EXCERPT PROVIDED:
========================================================================

Yeti coolers – I have a shed filled with cheap coolers. And for the most part, they have worked fine and served their purpose over the years….as long as I didn’t need to keep things cool for an extended period of time. This season, I was excited to take a new Yeti cooler with me on our first hunt for two reasons. First, I wouldn’t have access to ice throughout the trip, and second, we were hunting grizzly country and Yeti coolers are “bear resistant”. I will just say this….I have never seen ice stay “unmelted” in a cooler for so long! It was impressive to say the least. Oh, and no bears got into my cooler either. If you need to keep food or meat cool for extended times, Yeti coolers have earned my vote for sure.
Crossover Stabilizer – Let me just start off by saying that I am not a “target” archer. All of my practice and participation in archery tournaments is done with one purpose in mind – to be a better elk bowhunter. I don’t shoot for score, and I am not a great “spot” shooter. But I do shoot my bow a lot. I know exactly where my limitations are and I know how tightly my arrows group at every distance from 20-100 yards. With that being said, I know that stabilizers play a role in stabilizing the bow, and I’ve always shot with the standard 10-12” hunting stabilizers. I see target shooters with their 36” stabilizers, and I always laugh and think to myself, Why shoot with something you aren’t going to be able to hunt with? Then, I found an intriguing stabilizer that caught my attention.

========================================================================

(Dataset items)
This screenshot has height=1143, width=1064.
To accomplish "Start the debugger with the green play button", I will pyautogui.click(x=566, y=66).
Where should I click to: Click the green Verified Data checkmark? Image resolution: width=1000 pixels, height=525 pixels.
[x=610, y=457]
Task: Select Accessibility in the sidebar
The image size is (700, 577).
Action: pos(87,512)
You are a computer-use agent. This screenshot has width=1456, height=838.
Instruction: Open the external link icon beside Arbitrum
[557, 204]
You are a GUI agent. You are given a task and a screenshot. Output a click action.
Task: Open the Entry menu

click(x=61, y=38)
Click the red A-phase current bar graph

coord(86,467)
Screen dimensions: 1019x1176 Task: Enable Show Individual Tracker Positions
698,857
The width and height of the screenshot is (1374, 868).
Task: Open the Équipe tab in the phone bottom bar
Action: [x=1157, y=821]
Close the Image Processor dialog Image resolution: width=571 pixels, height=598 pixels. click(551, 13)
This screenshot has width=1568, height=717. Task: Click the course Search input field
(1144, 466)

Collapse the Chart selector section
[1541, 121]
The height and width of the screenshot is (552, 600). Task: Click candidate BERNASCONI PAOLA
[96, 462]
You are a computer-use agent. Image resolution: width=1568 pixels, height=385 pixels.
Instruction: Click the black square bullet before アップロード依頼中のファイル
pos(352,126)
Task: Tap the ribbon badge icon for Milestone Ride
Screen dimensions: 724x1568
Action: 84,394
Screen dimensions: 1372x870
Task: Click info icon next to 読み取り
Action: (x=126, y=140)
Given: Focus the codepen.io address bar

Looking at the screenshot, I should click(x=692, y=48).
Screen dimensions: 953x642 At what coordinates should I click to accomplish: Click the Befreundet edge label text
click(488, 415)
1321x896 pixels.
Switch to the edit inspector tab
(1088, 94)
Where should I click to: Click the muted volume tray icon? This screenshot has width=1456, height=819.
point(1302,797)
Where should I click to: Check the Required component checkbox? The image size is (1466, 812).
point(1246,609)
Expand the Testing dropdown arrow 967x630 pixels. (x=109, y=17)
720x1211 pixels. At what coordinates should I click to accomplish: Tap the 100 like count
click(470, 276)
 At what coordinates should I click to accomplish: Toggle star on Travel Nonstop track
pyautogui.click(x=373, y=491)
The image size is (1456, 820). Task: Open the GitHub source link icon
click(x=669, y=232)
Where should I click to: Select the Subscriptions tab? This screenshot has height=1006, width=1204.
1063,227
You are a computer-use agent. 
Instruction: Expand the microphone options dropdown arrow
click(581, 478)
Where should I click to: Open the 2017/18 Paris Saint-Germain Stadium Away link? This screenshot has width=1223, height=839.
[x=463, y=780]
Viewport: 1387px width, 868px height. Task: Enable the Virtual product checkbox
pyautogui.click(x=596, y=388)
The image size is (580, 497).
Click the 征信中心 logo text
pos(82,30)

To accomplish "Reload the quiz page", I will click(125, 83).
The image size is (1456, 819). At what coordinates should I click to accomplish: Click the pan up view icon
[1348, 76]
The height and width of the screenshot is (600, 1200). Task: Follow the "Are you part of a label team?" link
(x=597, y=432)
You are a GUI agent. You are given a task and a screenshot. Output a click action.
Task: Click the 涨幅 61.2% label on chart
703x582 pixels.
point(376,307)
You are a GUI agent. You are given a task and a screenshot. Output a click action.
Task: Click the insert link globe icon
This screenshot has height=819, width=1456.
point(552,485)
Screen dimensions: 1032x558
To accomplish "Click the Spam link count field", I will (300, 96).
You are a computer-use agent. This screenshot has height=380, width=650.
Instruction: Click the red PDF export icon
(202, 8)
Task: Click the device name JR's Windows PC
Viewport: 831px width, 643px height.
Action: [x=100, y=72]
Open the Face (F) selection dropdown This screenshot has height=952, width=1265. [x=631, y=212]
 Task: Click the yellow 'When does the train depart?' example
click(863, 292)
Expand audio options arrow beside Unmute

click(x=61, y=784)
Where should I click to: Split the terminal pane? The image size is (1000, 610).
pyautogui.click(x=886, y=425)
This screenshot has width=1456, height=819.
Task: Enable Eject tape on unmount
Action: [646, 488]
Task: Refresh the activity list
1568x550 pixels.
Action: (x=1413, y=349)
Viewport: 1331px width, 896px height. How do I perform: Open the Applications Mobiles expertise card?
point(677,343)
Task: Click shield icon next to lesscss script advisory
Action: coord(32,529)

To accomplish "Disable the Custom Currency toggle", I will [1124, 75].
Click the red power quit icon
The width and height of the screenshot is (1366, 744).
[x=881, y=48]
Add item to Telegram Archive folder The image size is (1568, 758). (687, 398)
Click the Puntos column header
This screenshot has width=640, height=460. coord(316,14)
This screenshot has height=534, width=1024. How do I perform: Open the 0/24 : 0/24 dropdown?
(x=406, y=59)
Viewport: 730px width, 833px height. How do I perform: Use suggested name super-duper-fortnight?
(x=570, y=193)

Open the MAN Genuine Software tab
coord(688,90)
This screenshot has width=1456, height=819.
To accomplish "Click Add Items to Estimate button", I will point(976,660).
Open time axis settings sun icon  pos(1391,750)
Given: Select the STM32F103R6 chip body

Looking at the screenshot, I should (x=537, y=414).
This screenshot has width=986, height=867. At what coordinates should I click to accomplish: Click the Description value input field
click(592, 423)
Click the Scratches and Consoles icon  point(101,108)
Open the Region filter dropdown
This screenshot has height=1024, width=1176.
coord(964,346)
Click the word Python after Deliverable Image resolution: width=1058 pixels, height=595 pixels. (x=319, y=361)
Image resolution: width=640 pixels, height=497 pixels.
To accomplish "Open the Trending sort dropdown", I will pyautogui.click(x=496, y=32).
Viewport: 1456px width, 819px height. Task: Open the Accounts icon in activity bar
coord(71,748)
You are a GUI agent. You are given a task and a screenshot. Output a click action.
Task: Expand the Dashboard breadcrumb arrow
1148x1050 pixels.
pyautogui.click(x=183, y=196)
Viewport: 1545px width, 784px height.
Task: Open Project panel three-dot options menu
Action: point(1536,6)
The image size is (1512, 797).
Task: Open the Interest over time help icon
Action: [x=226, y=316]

========================================================================

STATED EXERCISE A:
Update the hunting gear excerpt from "Yeti coolers –" up to and including "vote for sure.", replacing "bears" with "raccoons".
STATED EXERCISE B:
Summarize the hunting gear excerpt in two sentences.
STATED EXERCISE C:
According to the hunting gear excerpt, what stabilizers has the writer always shot with?
Rely only on the hunting gear excerpt.

EXERCISE OUTPUT A:
Yeti coolers – I have a shed filled with cheap coolers. And for the most part, they have worked fine and served their purpose over the years….as long as I didn’t need to keep things cool for an extended period of time. This season, I was excited to take a new Yeti cooler with me on our first hunt for two reasons. First, I wouldn’t have access to ice throughout the trip, and second, we were hunting grizzly country and Yeti coolers are “bear resistant”. I will just say this….I have never seen ice stay “unmelted” in a cooler for so long! It was impressive to say the least. Oh, and no raccoons got into my cooler either. If you need to keep food or meat cool for extended times, Yeti coolers have earned my vote for sure.

EXERCISE OUTPUT B:
The writer took a Yeti cooler on a hunt in grizzly country with no access to ice, and it kept ice unmelted for an impressively long time and kept bears out. The writer practices archery only to become a better elk bowhunter and has always used standard 10-12" hunting stabilizers, but then found an intriguing stabilizer.

EXERCISE OUTPUT C:
Standard 10-12" hunting stabilizers.